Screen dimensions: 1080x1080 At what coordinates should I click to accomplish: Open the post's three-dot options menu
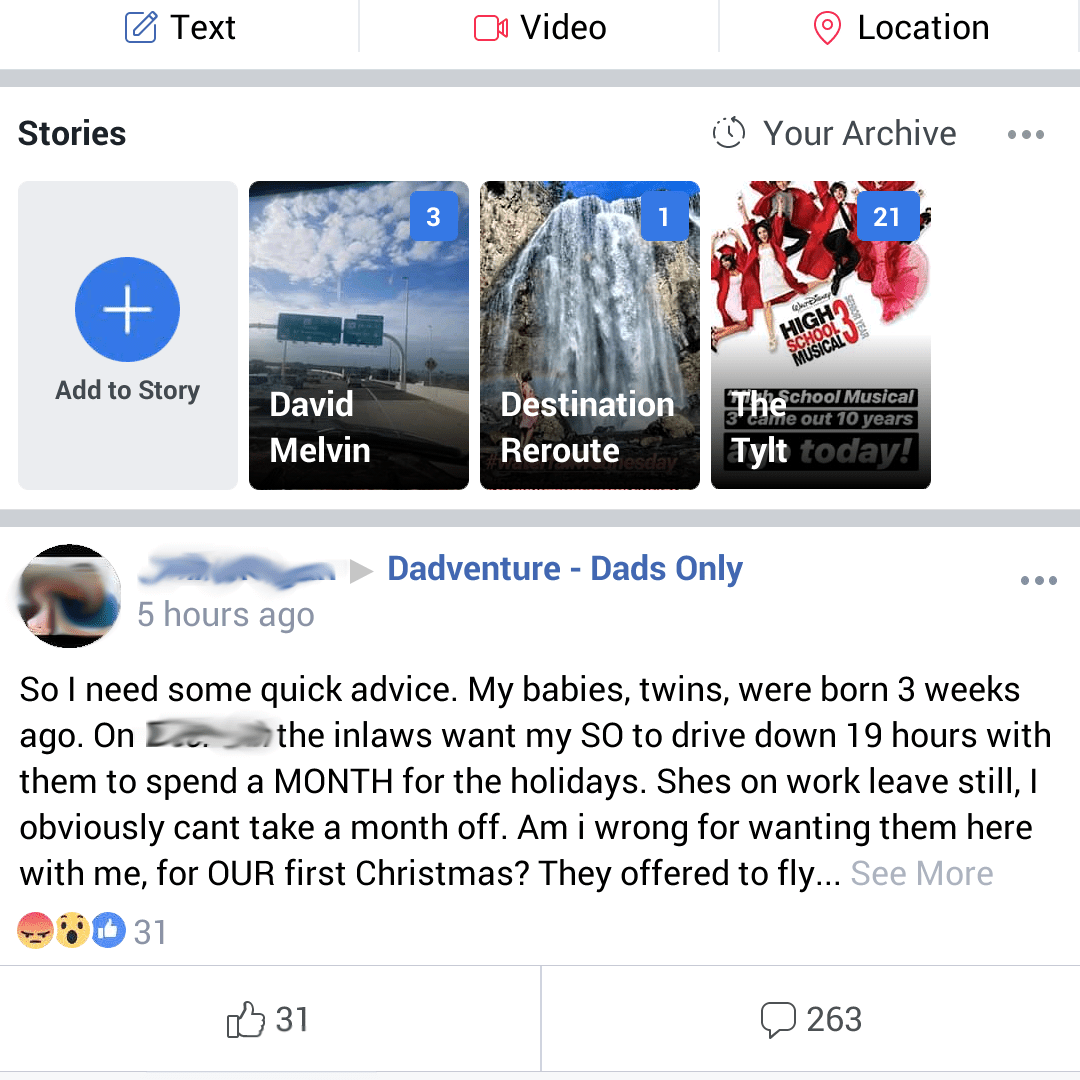coord(1039,581)
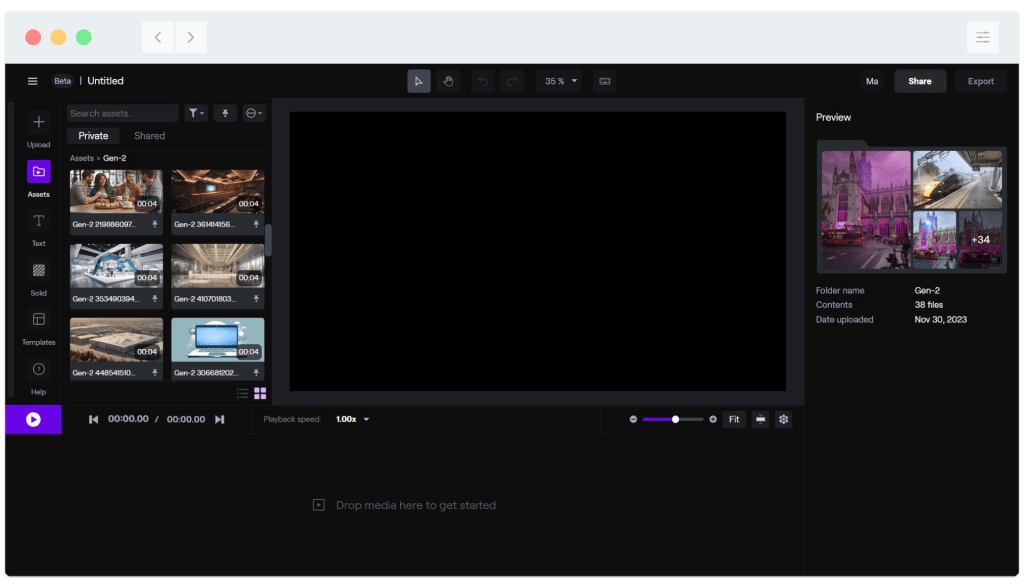
Task: Open the zoom level 35% dropdown
Action: coord(558,81)
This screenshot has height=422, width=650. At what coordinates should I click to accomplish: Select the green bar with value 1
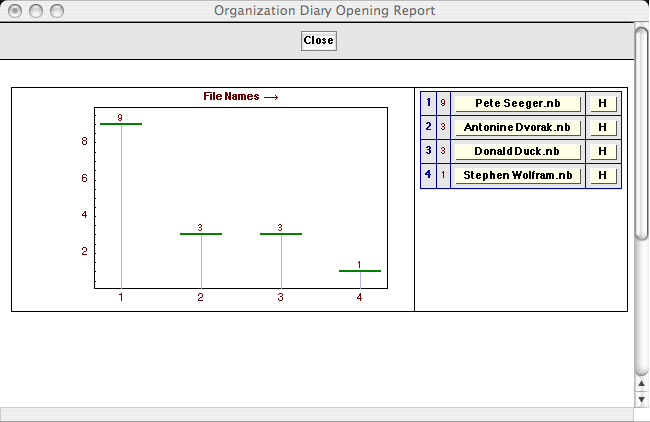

▶ **PROBLEM DETAILS**
Please print the entries exactly as they stand. Images are not part of the copy.

▶ **RESPONSE BOX**
Screen dimensions: 1080x1080 At what coordinates should I click to accomplish: Open the post's three-dot options menu
coord(1039,581)
Task: Open the zoom level 35% dropdown
Action: coord(558,81)
This screenshot has height=422, width=650. At what coordinates should I click to accomplish: Select the green bar with value 1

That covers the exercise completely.